Furthermore, the survey reports that in 2019 4.95 million people died from diseases involving antimicrobial-resistant bacteria. Of these, 1.27 million deaths were the direct result of antimicrobial resistance. High resistance rates have been reported, especially for bacterial pathogens causing common infections, including urinary tract infections, sexually transmitted infections, and respiratory infections. The six most common pathogens with spiking antimicrobial-resistant rates and responsible for almost 80% of the 1.27 million deaths include Escherichia coli, Staphylococcus aureus, Klebsiella pneumoniae, Streptococcus pneumonia, Actinobacter baumannii and Pseudomonas aeruginosa 5,6. At this stage, more people are killed by antimicrobial resistance infections than HIV/AIDS or malaria 5.

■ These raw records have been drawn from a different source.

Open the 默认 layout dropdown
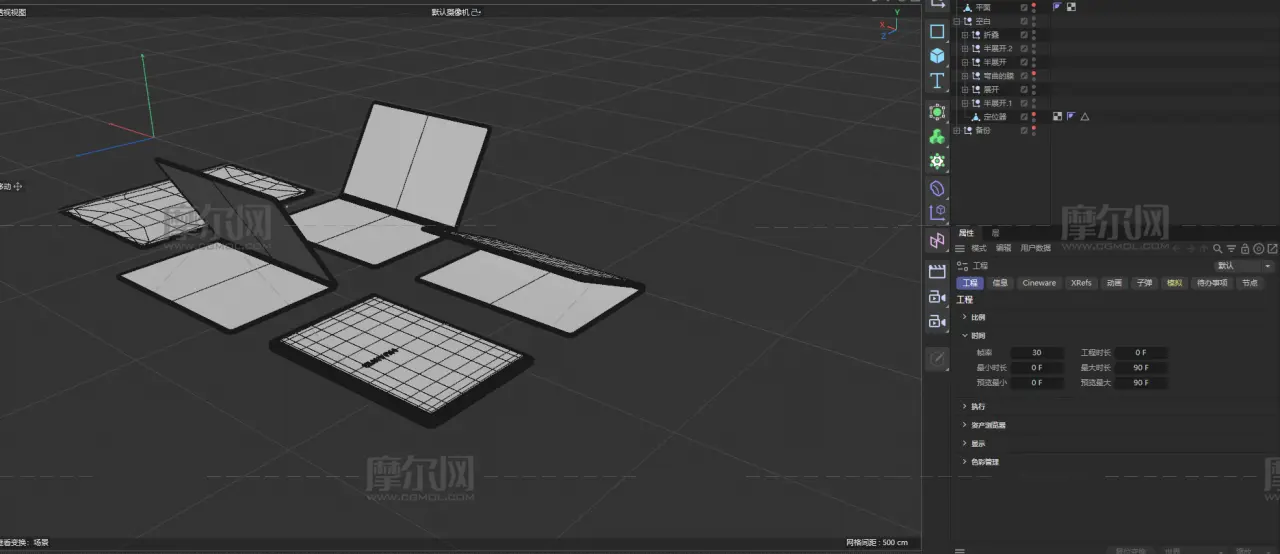1280x554 pixels. pos(1244,266)
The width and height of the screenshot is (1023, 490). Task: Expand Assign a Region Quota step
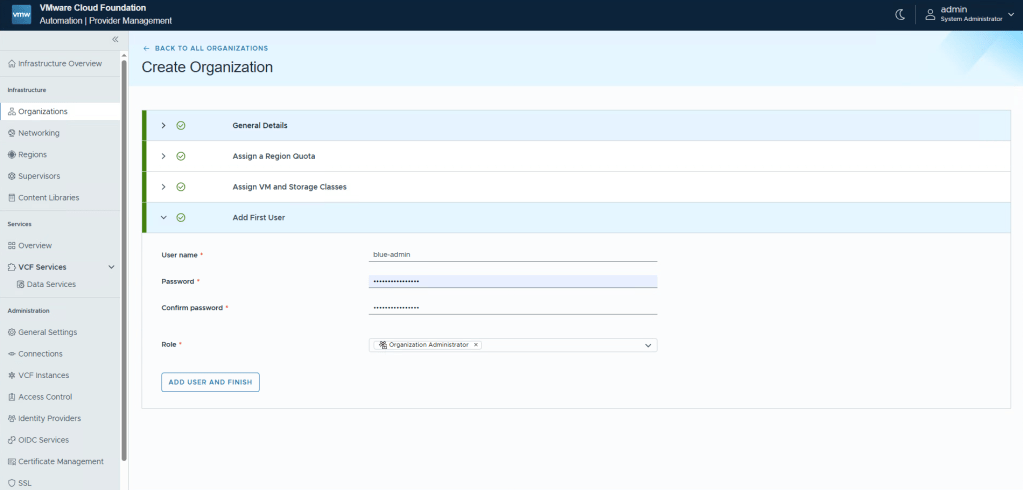click(163, 156)
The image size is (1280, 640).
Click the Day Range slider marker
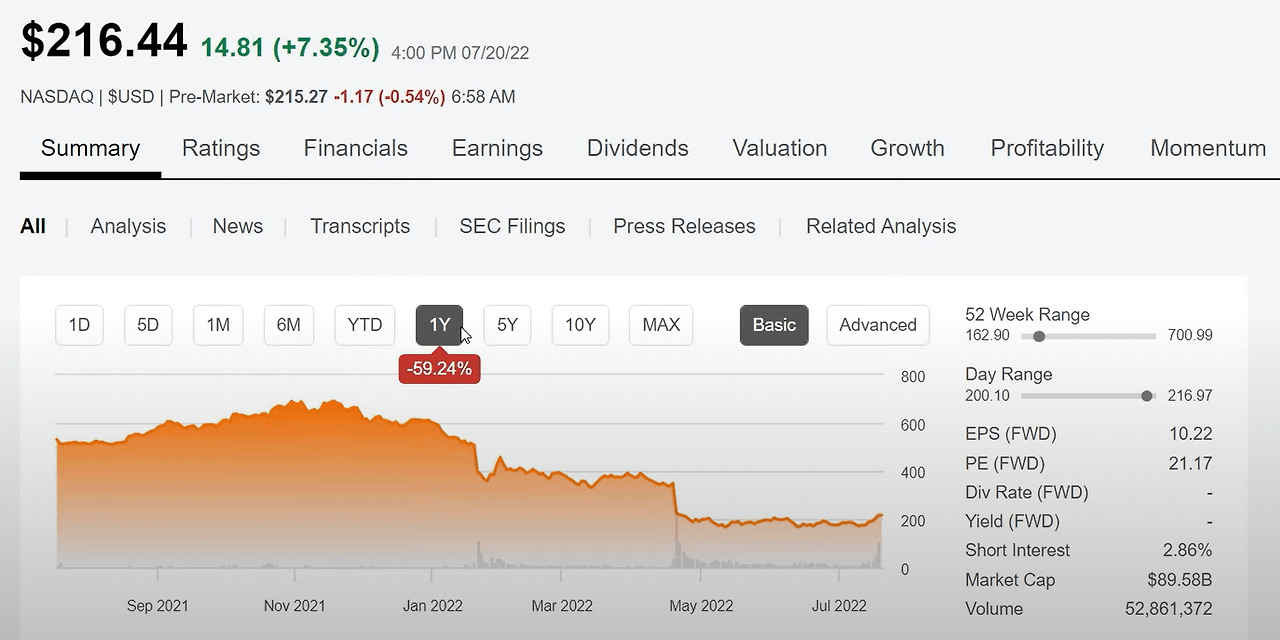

Such high residence rates make antibiotic treatment ineffective in many parts of the world and return humanity to pre-antibiotic areas where common bacterial infections lead to death. We have a short window of opportunity to prevent antibiotic resistance from becoming the next pandemic. Antibiotics should be used correctly, only when necessary, and with caution. When possible, antibiotics should be replaced with alternative treatments such as probiotics. Now is the time to stop antibiotic resistance before it is too late.
- van Wietmarschen HA, Busch M, van Oostveen A, Pot G, Jong MC. Probiotics use for antibiotic-associated diarrhea: a pragmatic participatory evaluation in nursing homes. BMC Gastroenterol 2020; 20: 151.
- Machowska A, Stålsby Lundborg C. Drivers of Irrational Use of Antibiotics in Europe. IJERPH 2018; 16: 27.
- Roberts SC, Zembower TR. Global increases in antibiotic consumption: a concerning trend for WHO targets. The Lancet Infectious Diseases 2021; 21: 10–1.
- Chai G, Governale L, McMahon AW, Trinidad JP, Staffa J, Murphy D. Trends of Outpatient Prescription Drug Utilization in US Children, 2002-2010. PEDIATRICS 2012; 130: 23–31.
- Murray CJ, Ikuta KS, Sharara F, et al. Global burden of bacterial antimicrobial resistance in 2019: a systematic analysis. The Lancet 2022; 399: 629–55.